Available data -
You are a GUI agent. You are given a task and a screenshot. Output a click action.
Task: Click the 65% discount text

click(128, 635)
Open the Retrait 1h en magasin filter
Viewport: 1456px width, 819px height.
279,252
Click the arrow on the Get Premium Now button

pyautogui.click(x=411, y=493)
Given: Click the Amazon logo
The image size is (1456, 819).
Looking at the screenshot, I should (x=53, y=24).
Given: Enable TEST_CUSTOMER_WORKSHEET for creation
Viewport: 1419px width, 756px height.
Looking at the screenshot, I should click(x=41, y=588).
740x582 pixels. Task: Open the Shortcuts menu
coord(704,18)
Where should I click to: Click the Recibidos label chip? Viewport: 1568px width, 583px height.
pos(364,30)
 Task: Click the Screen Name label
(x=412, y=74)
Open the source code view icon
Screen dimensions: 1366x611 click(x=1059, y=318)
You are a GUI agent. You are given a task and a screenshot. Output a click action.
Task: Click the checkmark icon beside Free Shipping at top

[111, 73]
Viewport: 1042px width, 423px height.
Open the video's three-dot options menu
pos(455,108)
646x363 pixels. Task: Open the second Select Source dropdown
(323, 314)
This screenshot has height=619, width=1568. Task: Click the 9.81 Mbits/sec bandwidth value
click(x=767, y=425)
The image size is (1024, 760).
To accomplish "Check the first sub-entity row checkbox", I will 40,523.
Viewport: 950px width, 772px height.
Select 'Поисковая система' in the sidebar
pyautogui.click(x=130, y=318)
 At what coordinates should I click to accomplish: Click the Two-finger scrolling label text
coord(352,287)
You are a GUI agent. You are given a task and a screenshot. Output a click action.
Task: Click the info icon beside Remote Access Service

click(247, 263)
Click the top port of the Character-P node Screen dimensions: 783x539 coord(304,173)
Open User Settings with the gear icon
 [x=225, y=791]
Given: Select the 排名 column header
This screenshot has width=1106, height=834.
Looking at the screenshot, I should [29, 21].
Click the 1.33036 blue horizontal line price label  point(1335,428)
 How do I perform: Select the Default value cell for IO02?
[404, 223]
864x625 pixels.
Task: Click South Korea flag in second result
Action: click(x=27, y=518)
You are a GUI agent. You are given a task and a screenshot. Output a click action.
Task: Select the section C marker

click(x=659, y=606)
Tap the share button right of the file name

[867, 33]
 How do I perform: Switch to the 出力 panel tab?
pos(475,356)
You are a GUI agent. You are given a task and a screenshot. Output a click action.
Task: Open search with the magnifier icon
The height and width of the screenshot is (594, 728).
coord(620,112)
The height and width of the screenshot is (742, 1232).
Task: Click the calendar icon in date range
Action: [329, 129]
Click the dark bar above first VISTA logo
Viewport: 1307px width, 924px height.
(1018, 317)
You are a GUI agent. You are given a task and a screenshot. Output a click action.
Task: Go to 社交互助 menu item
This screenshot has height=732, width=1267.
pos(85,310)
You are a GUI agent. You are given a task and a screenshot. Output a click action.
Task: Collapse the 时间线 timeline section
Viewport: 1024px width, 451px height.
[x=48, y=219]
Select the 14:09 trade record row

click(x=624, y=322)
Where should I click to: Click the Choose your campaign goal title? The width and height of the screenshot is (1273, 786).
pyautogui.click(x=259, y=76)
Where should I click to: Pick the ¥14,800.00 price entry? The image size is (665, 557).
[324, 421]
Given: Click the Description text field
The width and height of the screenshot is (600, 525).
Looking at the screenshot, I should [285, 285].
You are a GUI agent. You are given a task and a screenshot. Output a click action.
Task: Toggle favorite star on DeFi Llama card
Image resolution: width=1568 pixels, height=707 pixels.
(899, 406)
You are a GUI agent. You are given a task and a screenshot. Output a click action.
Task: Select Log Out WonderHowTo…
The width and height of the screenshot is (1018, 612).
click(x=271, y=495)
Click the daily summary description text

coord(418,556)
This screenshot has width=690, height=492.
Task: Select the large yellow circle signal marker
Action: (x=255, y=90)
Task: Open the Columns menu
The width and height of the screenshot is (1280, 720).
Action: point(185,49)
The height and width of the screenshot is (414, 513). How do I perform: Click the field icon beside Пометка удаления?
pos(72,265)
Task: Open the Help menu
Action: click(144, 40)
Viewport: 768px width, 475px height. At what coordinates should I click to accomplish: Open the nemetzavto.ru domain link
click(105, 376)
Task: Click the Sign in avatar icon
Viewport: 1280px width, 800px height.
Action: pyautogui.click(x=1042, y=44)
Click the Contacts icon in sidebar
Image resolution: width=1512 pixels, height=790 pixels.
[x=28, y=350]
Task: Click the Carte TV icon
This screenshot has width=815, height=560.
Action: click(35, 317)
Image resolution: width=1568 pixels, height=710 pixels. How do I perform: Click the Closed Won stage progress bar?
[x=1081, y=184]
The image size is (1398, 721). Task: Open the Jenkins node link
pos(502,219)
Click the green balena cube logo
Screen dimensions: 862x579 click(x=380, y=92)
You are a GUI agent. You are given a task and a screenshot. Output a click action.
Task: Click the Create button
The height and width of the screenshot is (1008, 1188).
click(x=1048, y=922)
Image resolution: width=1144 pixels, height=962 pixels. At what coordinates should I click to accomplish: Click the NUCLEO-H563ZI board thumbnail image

What you need to do -
Lines with the word "first" in them should be copied from the preceding records.

Result for this exercise -
To accomplish "Check the first sub-entity row checkbox", I will 40,523.
Click the dark bar above first VISTA logo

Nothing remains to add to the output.